━━━━━ VORLIEGENDER TEXT

Das um 1500 im Gebiet des Oberrheins entstandene Tafelgemälde zeigt die Heilige Elisabeth von Thüringen in Öl auf punziertem Goldgrund. Der Meistermaler platzierte sie auf einem Sockel; der Boden ist in einem weiß-roten Karomuster gefliest, was einen realistisch anmutenden Tiefeneindruck erzeugt. Der Hintergrund des Gemäldes ist mit feinem Rankenwerk punziert, eine Technik, die der Fläche Struktur und eine luxuriöse Anmutung verleiht. Auch der Nimbus der Heiligen ist in den Goldgrund eingearbeitet, wodurch ihre Heiligkeit betont wird. Die detaillierte Punzierung reflektiert das Licht und verstärkt die sakrale Aura der Darstellung zusätzlich.
Heilige Elisabeth im Fokus
Elisabeth ist in ein langes graues Kleid gekleidet, das ihre Demut und Bescheidenheit unterstreicht. Darüber trägt sie einen leuchtend roten Umhang mit einer grünen Innenseite, dessen Farbkombination eine harmonische Kontrastwirkung erzielt und häufig bei Darstellung der Elisabeth gewählt wurde. Ihr weißes Kopftuch ist eng um den Kopf geschlungen und fällt sanft über ihren Hals, ein ebenso charakteristisches Element in den Darstellungen von Elisabeth, das auf ihre Verbundenheit mit der franziskanischen Armutsidee hinweisen könnte. Ihre Füße stecken in schwarzen, spitz zulaufenden Schuhen, die der spätgotischen Mode entsprechen.
In ihren Händen hält sie eine Zinnkanne und einen dazugehörigen Teller mit einem Brathuhn. Diese Gabe, die sie dem Betrachter entgegenhält, verweist auf ihre karitative Tätigkeit, insbesondere auf die Versorgung der Armen. Ihre Körperhaltung im Dreiviertelprofil und der konzentrierte Blick auf die dargebrachte Speise verleihen der Szene eine ruhige, fast meditative Wirkung.

━━━━━━━━━━
━━━━━ ZEILEN

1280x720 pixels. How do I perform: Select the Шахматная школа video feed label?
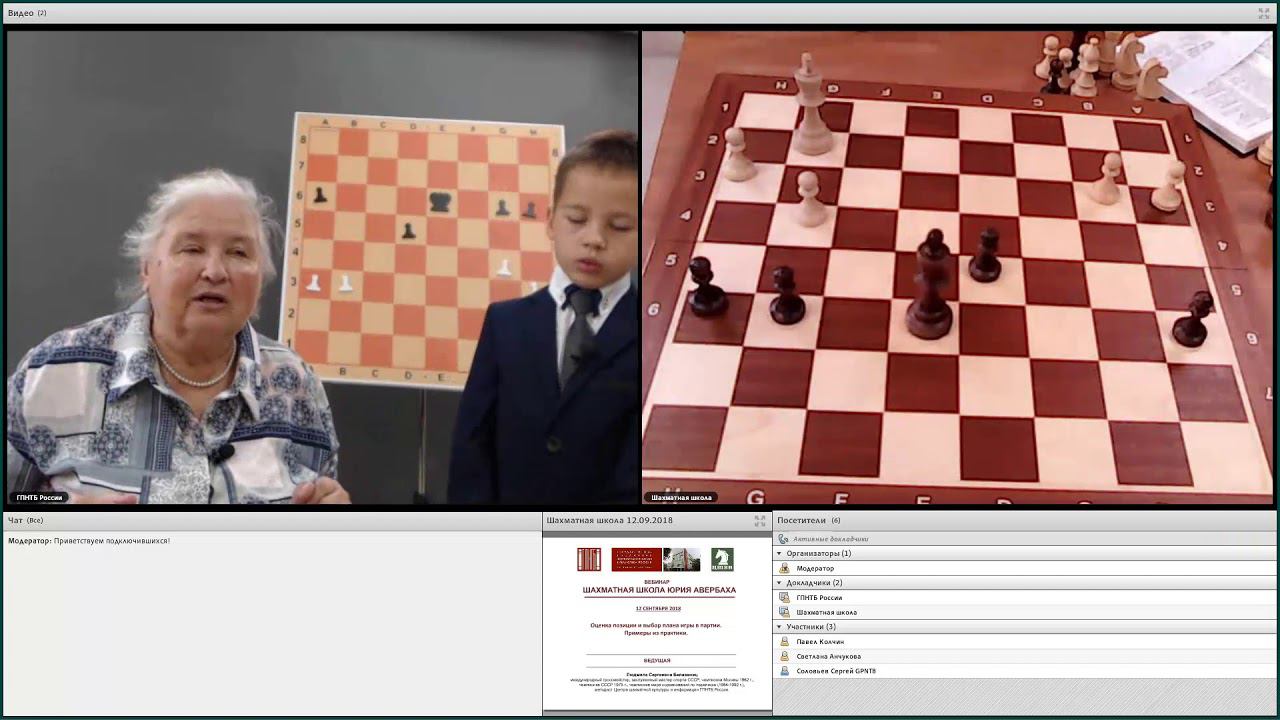coord(681,497)
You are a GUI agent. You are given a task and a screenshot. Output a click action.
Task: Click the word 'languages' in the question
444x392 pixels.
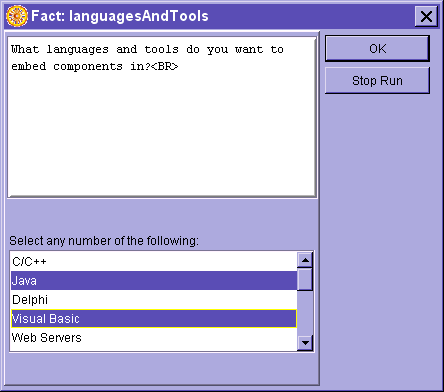coord(77,50)
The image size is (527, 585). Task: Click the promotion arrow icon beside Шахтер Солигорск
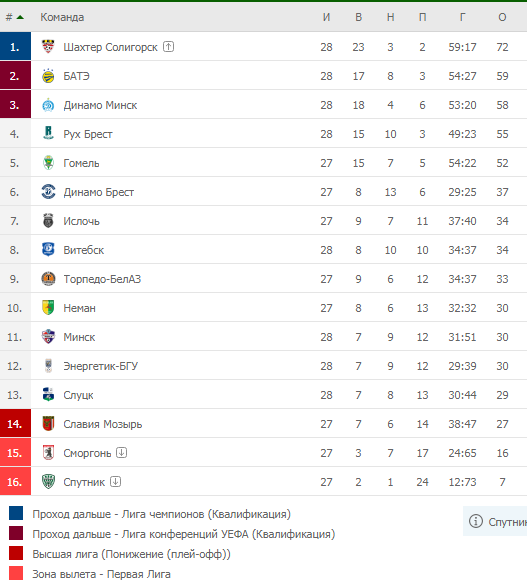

━━━━━━━━━━

[ARBEITSAUFTRÄGE]
a) Nenne alle Kleidungsstücke, die Elisabeth laut dem Text über das Gemälde trägt, jeweils mit ihrer Farbe.
b) Fasse den Absatz des Textes über das Elisabeth-Gemälde, der mit „In ihren Händen hält sie“ beginnt, als Liste zusammen und behalte dabei seine wichtigsten Aussagen.
c) Führe den Text über das Gemälde der Heiligen Elisabeth nach seinem letzten Satz fort.
Die Zeilen spielen hierfür keine Rolle.

[ANTWORTEN JE AUFGABE]
a)
- Langes graues Kleid
- Leuchtend roter Umhang mit grüner Innenseite
- Weißes Kopftuch
- Schwarze, spitz zulaufende Schuhe

b)
- Elisabeth hält eine Zinnkanne und einen passenden Teller mit einem Brathuhn.
- Diese Gabe hält sie dem Betrachter entgegen. Sie verweist auf ihre karitative Tätigkeit, vor allem auf die Versorgung der Armen.
- Ihre Haltung im Dreiviertelprofil und ihr konzentrierter Blick auf die Speise machen die Szene ruhig, fast meditativ.

c)
Anbringungsort & Verortung
Das Gemälde war vermutlich Teil eines Altarflügels, möglicherweise eines größeren Retabels, das mehreren Heiligen gewidmet war. Solche Tafeln wurden oft paarweise oder in Reihen angeordnet, um eine liturgische und narrative Struktur zu schaffen. Vergleichbar ist die Darstellung mit dem Gemälde der Elisabeth des rechten Seitenflügels des Sebastianaltars von Hans Holbein dem Älteren um 1516, heute in der Alten Pinakothek in München. Eine weitere ähnliche Darstellung findet sich am linken Standflügel des Altarretabels der St. Moritzkirche in Mittenwalde um 1514, geschaffen von einem unbekannten Meister der Cranach-Werkstatt.
Stilistisch steht das Gemälde in der oberrheinischen Maltradition um 1500, die durch eine feine Zeichnung, leuchtende Farbigkeit und eine sorgfältige Detailgestaltung geprägt ist. Die Verbindung aus punziertem Goldgrund und illusionistischer Raumdarstellung zeigt die Übergangsphase zwischen der Spätgotik und der frühen Renaissance. Durch die präzise Wiedergabe von Stoffen, Metallen und Oberflächen wird die materielle Präsenz der Figur eindrucksvoll gesteigert. Der hier zuständige Meistermaler war in einem der wichtigsten Kunstzentren Europas dieser Zeit, dem Oberrhein, tätig. Sein Werk ist in Komposition und Figurenauffassung eng mit den Tafelbildern des bedeutenden oberrheinischen Meisters der Bendaschen Madonna verwandt (vgl. Altarflügel mit der Hl. Dorothea und Hl. Barbara, um 1490/1500, Fürstenkapelle, Zisterzienserinnen-Abtei Lichtenthal, Baden-Baden).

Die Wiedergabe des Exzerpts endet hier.